Both Benny and Frank had contracted typhus fever, but Benny survived the illness. A year earlier, Jane Pierce had convinced her husband, then a senator, to leave Washington, because in her words, Washington "is tainted by the evils of politics". Franklin resigned his senate in 1842 and moved back to Concord, where he practiced law. When the Mexican War broke out, Franklin Pierce joined the army, was made a brigadier general and took an active part in the war. Jane and Benny remained in Concord until the war ended, in February 1848, when Franklin returned to resume their quiet life in New Hampshire.

In 1852, when Franklin was nominated as the Democratic presidential candidate, he was excited at the chance to re-enter politics, while Jane, on the other hand, prayed for his defeat. She still detested both politics and Washington D.C. When Franklin won the election, Jane became resigned to the situation. To celebrate both Christmas and Franklin's election, the small family set out for a vacation in Boston leaving for Washington for the inauguration. As their train was nearing Andover, Massachusetts, an axle broke and the train jumped the track and went over a fifteen foot embankment. Franklin and Jane received only minor injuries, such as bruises and scrapes, but, as they lifted their heads, they witnessed their only son, Benny, being crushed beneath the rail road car. He was the only passenger killed in the accident.

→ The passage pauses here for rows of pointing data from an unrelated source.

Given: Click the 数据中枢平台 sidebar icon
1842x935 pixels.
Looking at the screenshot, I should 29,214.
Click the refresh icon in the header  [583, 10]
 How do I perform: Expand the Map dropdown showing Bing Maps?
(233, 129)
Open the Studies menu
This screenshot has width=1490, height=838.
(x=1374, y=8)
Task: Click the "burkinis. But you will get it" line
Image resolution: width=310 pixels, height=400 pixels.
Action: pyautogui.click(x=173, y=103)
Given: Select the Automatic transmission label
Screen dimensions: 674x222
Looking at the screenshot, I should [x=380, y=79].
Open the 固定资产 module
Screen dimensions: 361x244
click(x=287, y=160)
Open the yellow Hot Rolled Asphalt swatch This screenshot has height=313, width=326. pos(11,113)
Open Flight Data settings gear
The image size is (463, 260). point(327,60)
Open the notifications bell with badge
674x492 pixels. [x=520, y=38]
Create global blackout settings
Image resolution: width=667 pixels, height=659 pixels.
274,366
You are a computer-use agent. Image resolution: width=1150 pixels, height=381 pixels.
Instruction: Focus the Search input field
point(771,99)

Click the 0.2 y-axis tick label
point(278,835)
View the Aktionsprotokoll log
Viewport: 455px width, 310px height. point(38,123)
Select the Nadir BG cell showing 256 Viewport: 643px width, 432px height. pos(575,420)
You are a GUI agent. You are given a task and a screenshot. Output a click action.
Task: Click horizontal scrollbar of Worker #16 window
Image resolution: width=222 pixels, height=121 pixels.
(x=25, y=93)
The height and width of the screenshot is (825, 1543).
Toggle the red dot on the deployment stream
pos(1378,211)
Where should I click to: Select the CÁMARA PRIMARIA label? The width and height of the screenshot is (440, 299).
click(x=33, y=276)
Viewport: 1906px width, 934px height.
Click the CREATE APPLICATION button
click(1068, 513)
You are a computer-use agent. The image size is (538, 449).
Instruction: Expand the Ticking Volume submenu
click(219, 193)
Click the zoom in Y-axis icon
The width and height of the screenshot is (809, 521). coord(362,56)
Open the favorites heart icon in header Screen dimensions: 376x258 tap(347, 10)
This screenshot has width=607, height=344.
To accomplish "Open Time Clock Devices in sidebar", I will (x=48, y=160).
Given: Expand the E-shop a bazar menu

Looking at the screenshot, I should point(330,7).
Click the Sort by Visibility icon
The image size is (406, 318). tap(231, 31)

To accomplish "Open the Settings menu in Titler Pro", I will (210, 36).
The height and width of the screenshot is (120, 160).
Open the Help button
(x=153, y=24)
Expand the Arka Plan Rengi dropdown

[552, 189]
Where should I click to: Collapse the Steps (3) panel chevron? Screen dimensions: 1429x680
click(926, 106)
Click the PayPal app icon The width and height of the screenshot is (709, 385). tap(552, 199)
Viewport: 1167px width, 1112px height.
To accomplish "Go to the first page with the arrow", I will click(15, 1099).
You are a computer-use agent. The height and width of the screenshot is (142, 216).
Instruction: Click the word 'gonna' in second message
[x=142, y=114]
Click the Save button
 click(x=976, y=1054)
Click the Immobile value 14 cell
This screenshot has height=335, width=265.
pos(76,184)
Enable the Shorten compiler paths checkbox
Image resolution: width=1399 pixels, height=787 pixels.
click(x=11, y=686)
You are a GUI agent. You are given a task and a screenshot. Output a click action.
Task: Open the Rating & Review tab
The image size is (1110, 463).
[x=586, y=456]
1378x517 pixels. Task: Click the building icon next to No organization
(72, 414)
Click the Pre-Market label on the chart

Benny was buried in the Old North Cemetery in Concord, the burial place of his brother Frank (and later of his parents). Jane Pierce never recovered from this tragic incident. Having fought so hard to keep her husband from returning to politics, she considered Benny's death as a "divine punishment meted out for [Franklin]'s political ambition". Jane only came to the White House where,f or nearly two years, she remained in the upstairs living quarters of the White House, spending her days writing maudlin letters to her dead son. She left the social chores to her aunt Abby Kent-Means and her close friend Varina Davis, wife of War Secretary Jefferson Davis. Jane Pierce made her first official appearance as First Lady at a New Year's Day reception in 1855 and thereafter served as White House hostess intermittently. She died of tuberculosis at Andover, Massachusetts, on December 2, 1863. She is buried at Old North Cemetery in Concord, New Hampshire, and her husband was also interred there beside her in 1869.